Dive Brief:
- Duluth Trading Co. expects a year-over-year double-digit decrease in inventory levels by the end of the fiscal year due to SKU reductions and rightsizing receipts, according to a Dec. 16 earnings call.
- The workwear retailer reported a 17% YoY reduction in its Q3 ending inventory as a result of the effort to balance receipts, President and CEO Stephanie Pugliese told analysts.
- “We expect these continued efforts combined with planned reductions in SKU and style counts for upcoming seasons to drive more clarity in the assortment, more efficient cash utilization, stronger inventory turns and improved margins,” Pugliese said.
Dive Insight:
Duluth Trading has been steadfast in its focus on inventory management and enterprise planning, which has driven more streamlined operations, Pugliese said.
The retailer aims to have its inventory assortment reflect more of its core products, and is on track to cut SKUs by more than 20% in spring and summer of 2026, Heena Agrawal, SVP and CFO, said. Looking ahead, Duluth Trading is targeting another double-digit SKU reduction in fall and winter 2026.

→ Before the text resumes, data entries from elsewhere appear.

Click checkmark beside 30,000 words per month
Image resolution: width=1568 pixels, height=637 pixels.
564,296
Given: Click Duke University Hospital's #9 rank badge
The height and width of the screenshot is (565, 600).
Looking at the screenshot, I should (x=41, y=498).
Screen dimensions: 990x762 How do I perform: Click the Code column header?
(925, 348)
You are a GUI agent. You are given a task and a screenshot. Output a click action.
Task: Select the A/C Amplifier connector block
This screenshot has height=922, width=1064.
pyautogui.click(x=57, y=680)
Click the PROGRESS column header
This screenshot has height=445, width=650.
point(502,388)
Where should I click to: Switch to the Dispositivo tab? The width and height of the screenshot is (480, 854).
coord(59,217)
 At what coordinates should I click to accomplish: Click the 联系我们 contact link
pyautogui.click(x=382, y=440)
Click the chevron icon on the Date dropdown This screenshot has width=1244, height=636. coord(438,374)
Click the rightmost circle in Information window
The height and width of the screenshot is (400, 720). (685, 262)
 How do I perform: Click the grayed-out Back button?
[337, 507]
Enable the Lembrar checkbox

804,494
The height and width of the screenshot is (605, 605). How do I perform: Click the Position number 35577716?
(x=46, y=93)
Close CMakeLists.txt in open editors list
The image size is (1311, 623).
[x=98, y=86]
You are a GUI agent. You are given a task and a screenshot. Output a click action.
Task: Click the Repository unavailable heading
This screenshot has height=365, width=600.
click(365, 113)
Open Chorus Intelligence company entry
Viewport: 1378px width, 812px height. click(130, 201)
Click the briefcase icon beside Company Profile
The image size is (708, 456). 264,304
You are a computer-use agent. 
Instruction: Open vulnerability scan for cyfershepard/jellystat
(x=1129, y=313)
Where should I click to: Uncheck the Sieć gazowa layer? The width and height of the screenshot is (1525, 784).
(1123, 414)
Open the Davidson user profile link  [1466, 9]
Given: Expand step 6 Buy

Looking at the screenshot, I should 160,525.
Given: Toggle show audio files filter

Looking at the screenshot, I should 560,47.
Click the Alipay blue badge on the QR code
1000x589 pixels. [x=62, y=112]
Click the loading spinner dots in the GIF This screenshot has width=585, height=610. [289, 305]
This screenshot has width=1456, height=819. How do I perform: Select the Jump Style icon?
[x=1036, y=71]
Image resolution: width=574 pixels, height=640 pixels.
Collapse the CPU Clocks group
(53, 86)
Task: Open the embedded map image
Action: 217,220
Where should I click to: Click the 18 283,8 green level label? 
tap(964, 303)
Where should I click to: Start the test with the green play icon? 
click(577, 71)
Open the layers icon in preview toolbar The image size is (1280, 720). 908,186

Pugliese noted that the retailer "implemented enhanced operational protocols and planning processes to optimize unit inventory distribution and depth across our fulfillment center network." In turn, Duluth Trading could meet customer demand and tap into efficiencies by maximizing the output of its automated facility in about a day.
Duluth Trading’s inventory strategy drove a 300 basis point improvement in store in-stock levels and maximized inventory in the retailer’s fully automated fulfillment center in Adairsville, Georgia, per Agrawal.
“Key actions included raising minimum presentation levels in stores and responding with additional replenishment to backfill high-velocity SKUs,” Agrawal said. “Enhanced processes like enterprise planning have instituted greater discipline in optimizing inventory receipts to manage cash and inventory positioning to drive greater availability.”
Pugliese noted that the retailer’s Adairsville facility has shipped more than 60% of its units to customers so far this quarter, up 20 percentage points YoY.
Inventory for the third quarter ending Nov. 2 stood at about $192 million YoY, down roughly $39 million, Agrawal reported. The 17% YoY decrease follows a 12% YoY reduction in Q2.
“Our commitment to inventory discipline will continue into next year with an enhanced focus on product that is core to Duluth,” Pugliese said.